§ **Information supplied**
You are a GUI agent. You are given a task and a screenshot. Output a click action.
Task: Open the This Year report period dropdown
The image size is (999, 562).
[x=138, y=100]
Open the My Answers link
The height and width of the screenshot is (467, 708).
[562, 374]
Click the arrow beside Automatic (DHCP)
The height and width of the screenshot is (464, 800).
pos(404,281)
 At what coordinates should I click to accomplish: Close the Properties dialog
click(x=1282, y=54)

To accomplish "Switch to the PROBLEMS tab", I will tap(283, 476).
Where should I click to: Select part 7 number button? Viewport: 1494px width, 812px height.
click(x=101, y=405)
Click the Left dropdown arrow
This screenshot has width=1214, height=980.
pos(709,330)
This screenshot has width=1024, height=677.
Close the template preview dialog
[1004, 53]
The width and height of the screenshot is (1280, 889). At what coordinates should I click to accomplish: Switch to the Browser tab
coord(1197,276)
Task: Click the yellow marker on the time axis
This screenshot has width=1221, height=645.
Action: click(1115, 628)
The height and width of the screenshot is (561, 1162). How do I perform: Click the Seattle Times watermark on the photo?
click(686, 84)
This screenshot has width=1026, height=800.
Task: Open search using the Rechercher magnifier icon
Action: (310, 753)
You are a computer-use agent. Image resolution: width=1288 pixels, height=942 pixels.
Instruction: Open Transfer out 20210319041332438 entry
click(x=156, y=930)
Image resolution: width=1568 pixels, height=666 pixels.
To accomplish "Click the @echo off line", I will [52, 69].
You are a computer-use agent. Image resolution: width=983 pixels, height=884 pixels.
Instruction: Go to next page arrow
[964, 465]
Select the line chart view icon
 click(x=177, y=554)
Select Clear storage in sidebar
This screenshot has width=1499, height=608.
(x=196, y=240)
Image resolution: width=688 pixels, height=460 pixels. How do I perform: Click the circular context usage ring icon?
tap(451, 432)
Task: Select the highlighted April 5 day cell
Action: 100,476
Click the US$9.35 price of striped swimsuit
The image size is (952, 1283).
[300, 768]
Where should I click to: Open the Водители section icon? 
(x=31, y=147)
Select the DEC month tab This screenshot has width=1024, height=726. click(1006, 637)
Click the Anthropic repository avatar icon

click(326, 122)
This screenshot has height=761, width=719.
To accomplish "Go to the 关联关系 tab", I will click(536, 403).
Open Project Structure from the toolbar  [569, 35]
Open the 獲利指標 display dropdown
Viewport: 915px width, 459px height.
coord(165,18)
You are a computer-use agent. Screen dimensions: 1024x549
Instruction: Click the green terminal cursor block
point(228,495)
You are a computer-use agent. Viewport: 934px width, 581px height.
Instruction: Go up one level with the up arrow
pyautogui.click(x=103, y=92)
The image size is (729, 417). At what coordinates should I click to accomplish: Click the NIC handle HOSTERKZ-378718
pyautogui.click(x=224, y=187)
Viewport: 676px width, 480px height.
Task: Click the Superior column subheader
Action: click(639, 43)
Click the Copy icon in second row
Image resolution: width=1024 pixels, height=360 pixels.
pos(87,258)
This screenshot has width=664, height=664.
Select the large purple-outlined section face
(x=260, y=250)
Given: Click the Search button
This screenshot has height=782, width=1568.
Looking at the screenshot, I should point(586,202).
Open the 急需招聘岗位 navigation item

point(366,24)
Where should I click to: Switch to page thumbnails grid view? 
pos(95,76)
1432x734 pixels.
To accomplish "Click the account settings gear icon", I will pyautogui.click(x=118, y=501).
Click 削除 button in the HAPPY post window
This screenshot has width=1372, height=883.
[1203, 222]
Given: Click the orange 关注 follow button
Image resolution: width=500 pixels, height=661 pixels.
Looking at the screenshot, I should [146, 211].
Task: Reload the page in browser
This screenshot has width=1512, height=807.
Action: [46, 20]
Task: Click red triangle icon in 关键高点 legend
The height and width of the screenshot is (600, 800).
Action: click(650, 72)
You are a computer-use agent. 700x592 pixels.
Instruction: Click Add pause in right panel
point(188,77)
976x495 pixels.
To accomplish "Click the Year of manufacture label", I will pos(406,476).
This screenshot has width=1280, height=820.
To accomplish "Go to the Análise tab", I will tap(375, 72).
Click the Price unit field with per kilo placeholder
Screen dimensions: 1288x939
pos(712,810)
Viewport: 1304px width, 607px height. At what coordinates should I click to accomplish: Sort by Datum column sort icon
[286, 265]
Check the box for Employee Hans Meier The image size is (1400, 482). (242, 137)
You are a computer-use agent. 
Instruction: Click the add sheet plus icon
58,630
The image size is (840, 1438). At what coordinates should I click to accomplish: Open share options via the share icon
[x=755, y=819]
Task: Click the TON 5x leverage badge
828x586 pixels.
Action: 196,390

§ **Goal of the exercise**
What is needed is every line of the records that contains the word "computer".

§ **Reply to the task**
You are a computer-use agent. Image resolution: width=1288 pixels, height=942 pixels.
You are a computer-use agent. Image resolution: width=983 pixels, height=884 pixels.
You are a computer-use agent. Screen dimensions: 1024x549
You are a computer-use agent. Viewport: 934px width, 581px height.
You are a computer-use agent. 700x592 pixels.
You are a computer-use agent. 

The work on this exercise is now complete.